[Extracted records]

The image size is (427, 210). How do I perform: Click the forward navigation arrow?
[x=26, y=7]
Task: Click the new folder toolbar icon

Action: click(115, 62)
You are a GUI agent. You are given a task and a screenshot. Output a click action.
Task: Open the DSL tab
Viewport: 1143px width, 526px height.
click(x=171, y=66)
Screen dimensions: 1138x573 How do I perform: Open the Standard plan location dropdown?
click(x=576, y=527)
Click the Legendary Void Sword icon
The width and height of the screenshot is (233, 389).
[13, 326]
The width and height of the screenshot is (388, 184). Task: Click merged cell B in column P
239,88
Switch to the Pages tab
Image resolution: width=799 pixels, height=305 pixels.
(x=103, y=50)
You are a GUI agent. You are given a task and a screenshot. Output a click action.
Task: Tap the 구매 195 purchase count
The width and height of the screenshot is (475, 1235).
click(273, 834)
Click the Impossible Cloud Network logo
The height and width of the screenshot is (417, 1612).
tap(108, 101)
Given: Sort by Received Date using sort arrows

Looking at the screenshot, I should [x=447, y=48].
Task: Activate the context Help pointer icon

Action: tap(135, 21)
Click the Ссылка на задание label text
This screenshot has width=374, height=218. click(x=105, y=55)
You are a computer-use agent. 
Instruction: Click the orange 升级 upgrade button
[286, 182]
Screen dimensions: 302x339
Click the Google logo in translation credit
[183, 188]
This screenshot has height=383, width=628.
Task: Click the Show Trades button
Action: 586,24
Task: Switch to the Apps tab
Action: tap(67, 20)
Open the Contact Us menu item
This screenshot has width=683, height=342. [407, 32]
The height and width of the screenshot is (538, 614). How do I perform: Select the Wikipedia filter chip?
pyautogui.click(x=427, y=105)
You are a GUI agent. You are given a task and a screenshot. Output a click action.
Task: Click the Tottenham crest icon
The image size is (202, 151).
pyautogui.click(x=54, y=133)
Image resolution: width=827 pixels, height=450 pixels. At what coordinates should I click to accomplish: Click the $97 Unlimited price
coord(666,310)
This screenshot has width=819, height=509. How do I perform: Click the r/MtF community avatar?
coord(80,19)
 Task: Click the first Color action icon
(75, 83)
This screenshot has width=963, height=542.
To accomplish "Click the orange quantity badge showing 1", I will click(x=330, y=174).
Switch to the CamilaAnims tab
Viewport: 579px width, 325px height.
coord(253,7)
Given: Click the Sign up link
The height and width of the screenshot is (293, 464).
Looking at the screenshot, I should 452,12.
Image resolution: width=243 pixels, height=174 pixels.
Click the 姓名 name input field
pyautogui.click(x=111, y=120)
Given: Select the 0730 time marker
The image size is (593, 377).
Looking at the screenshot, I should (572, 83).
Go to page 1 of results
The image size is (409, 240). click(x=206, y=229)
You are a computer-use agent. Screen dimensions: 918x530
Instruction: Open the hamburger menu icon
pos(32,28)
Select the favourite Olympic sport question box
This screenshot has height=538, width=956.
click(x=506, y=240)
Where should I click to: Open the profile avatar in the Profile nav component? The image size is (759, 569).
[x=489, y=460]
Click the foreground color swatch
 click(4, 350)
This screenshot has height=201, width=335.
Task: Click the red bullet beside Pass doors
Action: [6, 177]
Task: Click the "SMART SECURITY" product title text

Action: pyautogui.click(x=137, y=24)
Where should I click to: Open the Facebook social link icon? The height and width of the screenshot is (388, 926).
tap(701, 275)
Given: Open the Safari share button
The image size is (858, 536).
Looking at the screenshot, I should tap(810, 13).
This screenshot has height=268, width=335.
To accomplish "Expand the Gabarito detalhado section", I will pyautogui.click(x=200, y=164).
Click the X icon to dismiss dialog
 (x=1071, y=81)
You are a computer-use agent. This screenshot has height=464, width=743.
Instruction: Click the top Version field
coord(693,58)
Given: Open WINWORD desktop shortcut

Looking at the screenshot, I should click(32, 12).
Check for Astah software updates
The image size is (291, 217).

- _EXERCISE INSTRUCTIONS_
An exact reproduction of the data is required. Leave nothing out.

- _SOLUTION_
The image size is (427, 210). How do I perform: Click the forward navigation arrow?
[x=26, y=7]
Task: Click the new folder toolbar icon

Action: click(115, 62)
You are a GUI agent. You are given a task and a screenshot. Output a click action.
Task: Open the DSL tab
Viewport: 1143px width, 526px height.
click(x=171, y=66)
Screen dimensions: 1138x573 How do I perform: Open the Standard plan location dropdown?
click(x=576, y=527)
Click the Legendary Void Sword icon
The width and height of the screenshot is (233, 389).
[13, 326]
The width and height of the screenshot is (388, 184). Task: Click merged cell B in column P
239,88
Switch to the Pages tab
Image resolution: width=799 pixels, height=305 pixels.
(x=103, y=50)
You are a GUI agent. You are given a task and a screenshot. Output a click action.
Task: Tap the 구매 195 purchase count
The width and height of the screenshot is (475, 1235).
click(273, 834)
Click the Impossible Cloud Network logo
The height and width of the screenshot is (417, 1612).
tap(108, 101)
Given: Sort by Received Date using sort arrows

Looking at the screenshot, I should [x=447, y=48].
Task: Activate the context Help pointer icon

Action: tap(135, 21)
Click the Ссылка на задание label text
This screenshot has width=374, height=218. click(x=105, y=55)
You are a computer-use agent. 
Instruction: Click the orange 升级 upgrade button
[286, 182]
Screen dimensions: 302x339
Click the Google logo in translation credit
[183, 188]
This screenshot has height=383, width=628.
Task: Click the Show Trades button
Action: 586,24
Task: Switch to the Apps tab
Action: tap(67, 20)
Open the Contact Us menu item
This screenshot has width=683, height=342. [407, 32]
The height and width of the screenshot is (538, 614). How do I perform: Select the Wikipedia filter chip?
pyautogui.click(x=427, y=105)
You are a GUI agent. You are given a task and a screenshot. Output a click action.
Task: Click the Tottenham crest icon
The image size is (202, 151).
pyautogui.click(x=54, y=133)
Image resolution: width=827 pixels, height=450 pixels. At what coordinates should I click to accomplish: Click the $97 Unlimited price
coord(666,310)
This screenshot has width=819, height=509. How do I perform: Click the r/MtF community avatar?
coord(80,19)
 Task: Click the first Color action icon
(75, 83)
This screenshot has width=963, height=542.
To accomplish "Click the orange quantity badge showing 1", I will click(x=330, y=174).
Switch to the CamilaAnims tab
Viewport: 579px width, 325px height.
coord(253,7)
Given: Click the Sign up link
The height and width of the screenshot is (293, 464).
Looking at the screenshot, I should 452,12.
Image resolution: width=243 pixels, height=174 pixels.
Click the 姓名 name input field
pyautogui.click(x=111, y=120)
Given: Select the 0730 time marker
The image size is (593, 377).
Looking at the screenshot, I should (572, 83).
Go to page 1 of results
The image size is (409, 240). click(x=206, y=229)
You are a computer-use agent. Screen dimensions: 918x530
Instruction: Open the hamburger menu icon
pos(32,28)
Select the favourite Olympic sport question box
This screenshot has height=538, width=956.
click(x=506, y=240)
Where should I click to: Open the profile avatar in the Profile nav component? The image size is (759, 569).
[x=489, y=460]
Click the foreground color swatch
 click(4, 350)
This screenshot has height=201, width=335.
Task: Click the red bullet beside Pass doors
Action: [6, 177]
Task: Click the "SMART SECURITY" product title text

Action: pyautogui.click(x=137, y=24)
Where should I click to: Open the Facebook social link icon? The height and width of the screenshot is (388, 926).
tap(701, 275)
Given: Open the Safari share button
The image size is (858, 536).
Looking at the screenshot, I should tap(810, 13).
This screenshot has height=268, width=335.
To accomplish "Expand the Gabarito detalhado section", I will pyautogui.click(x=200, y=164).
Click the X icon to dismiss dialog
 (x=1071, y=81)
You are a computer-use agent. This screenshot has height=464, width=743.
Instruction: Click the top Version field
coord(693,58)
Given: Open WINWORD desktop shortcut

Looking at the screenshot, I should click(32, 12).
Check for Astah software updates
The image size is (291, 217).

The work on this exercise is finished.